Para além das imagens


             Num breve e denso artigo, “A recepção literária de Neruda em Portugal”, Manuel G. Simões historia a presença de Pablo Neruda em Portugal, desde 1946, possivelmente o ano em que, pela primeira vez, um poema seu, “Farewel”, traduzido por Jorge Emilio, aparece na Antologia Confronto, até 2004 quando alguns textos registram, sobretudo, o centenário de seu nascimento. Na verdade, uma presença que  só tardiamente irá se enriquecer o que, sem dúvida,  nada tem a ver com a qualidade da obra mas com as orientações ideológicas que determinaram as edições portuguesas e as importações de livros durante os muitos anos da ditadura fascista em Portugal. A esse cuidadoso estudo que reúne valiosas informações sobre as relações de poetas portugueses com Pablo Neruda  e sobre seus livros publicados em Portugal, sobretudo ns últimas décadas, seguem -se a tradução de “A lâmpada marinha” e de “Saudade” feitas por Manuel G. Simões, a lista das principais edições em Portugal das obras do poeta chileno, compreendidas entre 1969 e 2004, um estudo de Eugênio Lisboa, “Pablo Neruda e o Livro”. E  a antologia organizada por Cristino Cortes,  sob a rubrica “Neruda, cem anos  depois” que, também,  dá o título à obra, publicada em 2004, pela Universitária Editora, de Lisboa. Os setenta e sete poetas portugueses que dela fazem parte, na sua maioria nascidos nas décadas de 20,30 e 40,  homenageiam não apenas o homem comprometido com as causas sociais e a sua voz que é, também a voz  de um homem amoroso mas, a beleza e o fascínio de sua expressão.

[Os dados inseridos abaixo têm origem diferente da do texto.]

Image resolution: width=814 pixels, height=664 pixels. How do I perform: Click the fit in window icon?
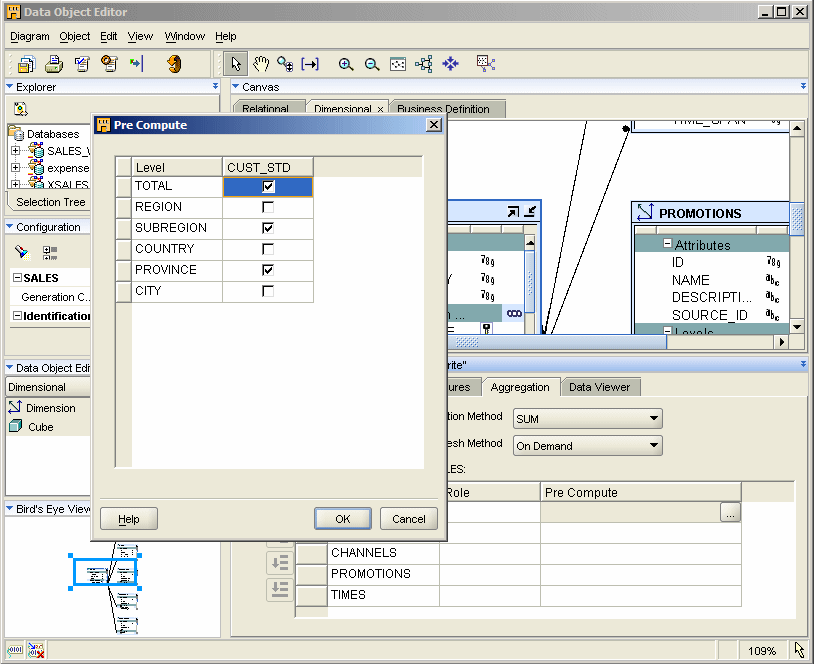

Entre os poemas, “Seis fotografias de Pablo Neruda”, de Nicolau Baião, surpreende pelo inusitado ao descrever, aparentemente em prosa,  fotos do Poeta. São frases curtas  que, em seis tempos, traçam uma biografia feita de emoções presumidas por aquele que tem diante de si as fotos que imagina. Assim, embora haja um registro de tempo ( o Poeta aos três anos e aos seis, já adolescente, aos vinte e três anos, depois, adulto), e de espaço ( sala de aula, uma praça de Santiago, uma sala),  e a menção às pessoas com as quais ele está ou que o rodeiam ( o pai, o professor, uma jovem colega, os passantes, César Vallejo), e a um detalhe de seu traje (veste uma camisa branca de pregas) ou de seu cabelo (o cabelo é um pouco revolto, como se lhe tivesse dado um brisa indiscreta e prazenteira)  a comporem a imagem, o que Nicolau Saião quer fixar é o sentir do Poeta na sua relação com o mundo. Um  sentir vislumbrando no olhar ou num gesto, numa expressão. Na “Primeira foto”, a  expressão ansiosa do menino de três anos, sua mão como que “enclavinhada na fímbria do casaco de seu progenitor. Nas demais, presentes, no olhar, o susto, algo de inquietação, serenidade e decisão. Já adulto, mostra no rosto uma ricto intraduzível, um claro sofrimento.  Como o narrador ficcional que tudo conhece de seu personagem, Nicolau Saião ou sabe ou presume saber mais do que a foto deixa ver. Então, os limites da realidade e da invenção se esbatem. Há nomes de pessoas, de lugares e de livros; há suposições e dados improváveis nas afirmações desse falante, presente no texto, que se deixa ver na autoridade de uma primeira pessoa do plural ( podemos imaginar), e no ater-se ao que, em princípio, pode ser do conhecimento de todos ( entende-se, percebe-se)   ou ao que ninguém ignora (é sabido)  para, nessa cumplicidade, delinear o poeta chileno, menos na sua imagem do que nos seus momentos vividos.  E’quando se mostra irrelevante rastrear o falso e o  verdadeiro nesse dizer poético de Nicolau Baião.